Increased IOP secondary to compression on the globe by the anaesthetic agent or intra-operative manoeuvres might also cause CRAO.2 The retinal vessels however have a good autoregulatory capacity over a wide range of perfusion pressures, meaning that a transient change in IOP is unlikely to contribute sufficiently to the decreased retinal perfusion enough to cause a CRAO.2 This is the first reported case of CRAO in the setting of femtosecond laser assisted cataract surgery, however the use of the femtosecond laser is likely to be coincidental. Although docking of the laser platform does raise the IOP, this rise is only temporarily in the order of +10mmHg4 and as discussed the IOP rise required to cause a CRAO is likely to be much higher and more prolonged than this. Additionally, the CRA perfusion pressure is much higher than the central retinal vein so if the IOP mechanism were likely one would anticipate a higher proportion of central retinal vein occlusion (CRVO).
The third potential mechanism would be due to a mechanical effect of the anesthetic volume on the central retinal artery.2 Increased intraorbital pressure might be sufficient to compress the CRA as it passes through the orbit.
Unfortunately, as discussed in our Case of the Month July 2014, the visual prognosis for CRAO is poor with only 10% of patients reporting meaningful recovery of vision.5 Patients still need to be observed for iris and angle neovascularisation which can occur in up to 1/3 of patients.6 The onset of neovascularisation in CRAO is often one to two months following occlusion as opposed to the traditional 90 days in CRVO.
When the patient comes to requiring cataract surgery in the fellow eye, topical or general anaesthesia in an effort to avoid peribulbar or sub-Tenon’s anaesthesia should be considered given the potential mechanisms discussed.
Take home points
- Central retinal artery occlusion following otherwise uncomplicated cataract surgery is a rare but devastating event.

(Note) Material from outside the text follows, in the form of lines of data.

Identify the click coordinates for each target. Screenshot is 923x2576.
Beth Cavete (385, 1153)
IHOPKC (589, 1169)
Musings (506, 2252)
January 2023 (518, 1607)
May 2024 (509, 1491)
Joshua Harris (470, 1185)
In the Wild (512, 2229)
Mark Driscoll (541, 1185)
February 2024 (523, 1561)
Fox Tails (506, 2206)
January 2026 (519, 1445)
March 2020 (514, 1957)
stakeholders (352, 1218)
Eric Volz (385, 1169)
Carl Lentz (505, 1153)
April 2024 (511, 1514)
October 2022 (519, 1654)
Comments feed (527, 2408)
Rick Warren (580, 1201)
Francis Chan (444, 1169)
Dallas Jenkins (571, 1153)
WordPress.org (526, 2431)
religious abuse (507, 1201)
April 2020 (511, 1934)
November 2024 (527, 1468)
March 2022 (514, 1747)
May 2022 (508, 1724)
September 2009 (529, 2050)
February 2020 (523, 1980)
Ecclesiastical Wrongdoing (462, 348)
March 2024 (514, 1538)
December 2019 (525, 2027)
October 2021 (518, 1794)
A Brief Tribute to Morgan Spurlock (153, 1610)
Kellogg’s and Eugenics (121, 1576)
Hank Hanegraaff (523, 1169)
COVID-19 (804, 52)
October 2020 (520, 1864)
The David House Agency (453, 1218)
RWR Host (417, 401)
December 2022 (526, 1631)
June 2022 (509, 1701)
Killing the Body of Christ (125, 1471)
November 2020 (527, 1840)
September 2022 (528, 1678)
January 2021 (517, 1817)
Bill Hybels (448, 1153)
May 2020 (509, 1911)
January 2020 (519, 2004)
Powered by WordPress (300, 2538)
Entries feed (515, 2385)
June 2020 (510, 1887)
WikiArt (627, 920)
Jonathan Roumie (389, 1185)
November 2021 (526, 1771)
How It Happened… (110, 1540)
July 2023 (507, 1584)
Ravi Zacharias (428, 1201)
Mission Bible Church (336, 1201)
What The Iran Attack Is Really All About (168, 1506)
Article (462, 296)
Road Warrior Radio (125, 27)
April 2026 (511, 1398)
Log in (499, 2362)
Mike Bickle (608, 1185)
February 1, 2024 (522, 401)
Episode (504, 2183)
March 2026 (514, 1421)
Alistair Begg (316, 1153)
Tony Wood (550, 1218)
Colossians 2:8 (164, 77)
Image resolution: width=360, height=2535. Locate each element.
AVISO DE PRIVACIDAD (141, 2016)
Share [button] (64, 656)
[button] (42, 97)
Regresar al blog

This is the first reported case in the setting of femtosecond laser assisted cataract surgery.
- The putative mechanisms relate to the local anaesthetic block either due to: a vasoconstrictive effect on the central retinal artery, a rise in intraocular pressure or a pressure effect on the central retina artery as it passes through the orbit.
- The cause of a pale retina and cherry red spot following cataract surgery is likely to be either a CRAO or retinal toxicity from gentamicin.
- Vinerovsky A, Rath EZ, Rehany U, Rumelt S. Central retinal artery occlusion after peribulbar anaesthesia.Journal of Cataract & Refractive Surgery 2004, 30: 913-5.
- Swamy BN, Merani R, Hunyor A. Central retinal artery occlusion following phacoemulsification.Retinal Cases & Brief Reports 2010; 4: 281–283.
- Findl O, Dallinger S, Menapace S et al.Effects of peribulbar anesthesia on ocular blood flow in patients undergoing cataract surgery.Am J Ophthalmol, 1999, 127: 645–649
- Kerr NM, Abell FG, Vote BJ, Toh T’. Intraocular pressure during femtosecond laser pretreatment of cataract. J Cataract Refract Surg 2013; 39:339–342
- Rumelt S, Dorenboim Y, Rehany U. Aggressive systematic treatment for central retinal artery occlusion. Am J Ophthalmol 1999; 128: 733–738.
- Rudkin AK, Lee AW, Chen CS. Ocular neovascularisation following central retinal artery occlusion: prevalence and timing of onset. Eu J Ophthalmol 2010; 20: 1042–1046.